4. Recruit strong leaders. Strong neuroscience leadership is essential for nearly every major initiative. Regulations that deal with specific clinical information and that could affect reimbursement may demand greater diligence in finding appropriate leaders, however. "If you don't have skilled leadership clinically and administratively, the CMS measures will be a quagmire," Dr. Shephard says. Collecting and analyzing neuroscience and stroke data appropriately requires neuroscience-specific knowledge. "For hospitals that lack neuroscience expertise and administrators, it will be more challenging."

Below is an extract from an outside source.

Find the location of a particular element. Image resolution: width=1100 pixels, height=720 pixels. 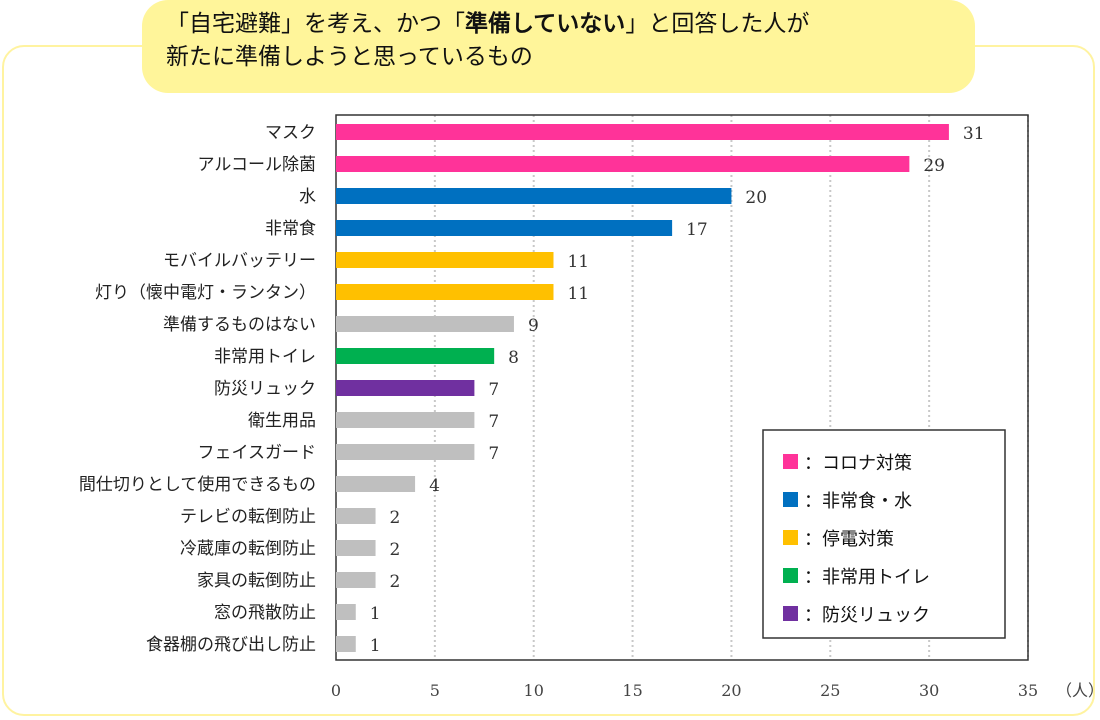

5. Execute performance-improvement methods. The performance-improvement process requires several steps: capture and validate data, analyze the data, determine how the data impacts the program, develop improvement strategies based on the data analysis, implement improvement strategies; study the results; and continue changing strategies until goals are met. Most importantly is to quantify the fiscal impact of the performance improvement process to clearly demonstrate the costs and benefits of the time and resources expended while improving care and outcomes, Dr. Shephard says. This process, whether organized in a Lean, Six Sigma or Plan-Do-Study-Act approach, will reveal either a flaw in the process of care delivery or in the documentation of care delivery, according to Dr. Shephard.

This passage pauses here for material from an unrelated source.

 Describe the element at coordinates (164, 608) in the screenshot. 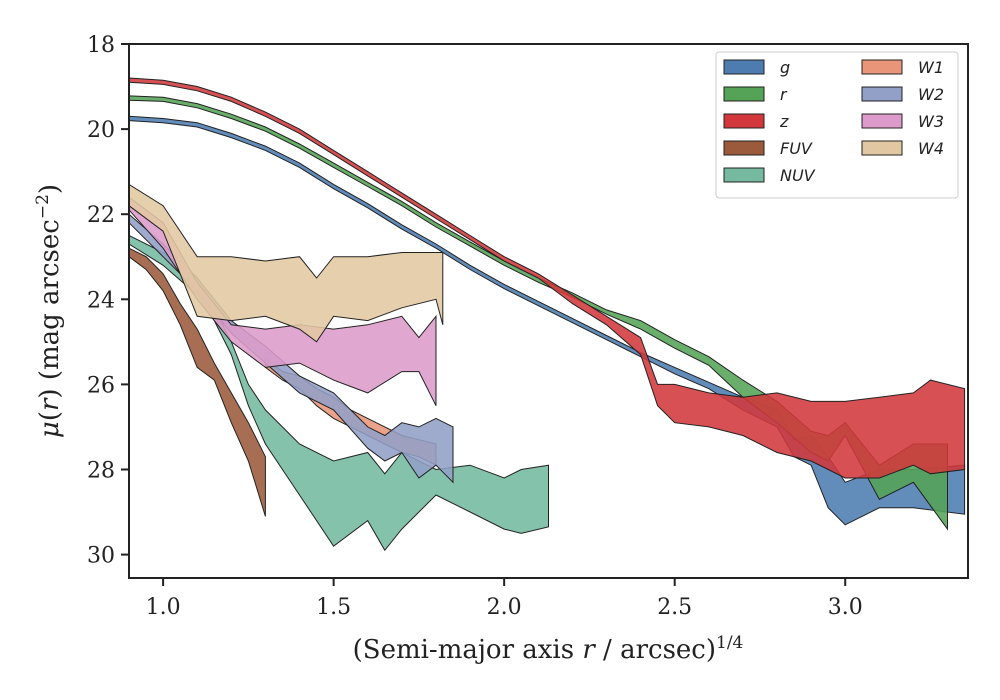

I see `x-tick-label: 1.0` at that location.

6. Improve documentation. Documentation problems are the culprit of performance deficiencies as often as actual care deficits, Dr. Shephard says. The key to efficient documentation is to standardize who is responsible for different kinds of documentation and where documentation will be placed in the medical record. For example, documentation on whether a patient was educated on his or her stroke medication may be recorded by the nurse and filed only in nurses' notes. Currently, many hospitals duplicate documents and have to search for documentation in different places to find the measure needed. Standardizing who is responsible for each piece of documentation and where the data is placed will allow hospitals to record accurate data more quickly and will ease their data abstraction processes. "Again, it is the very deliberate act to dissect these mundane processes of healthcare delivery that will yield notable benefits in cost savings and improved clinical care," Dr. Shephard says.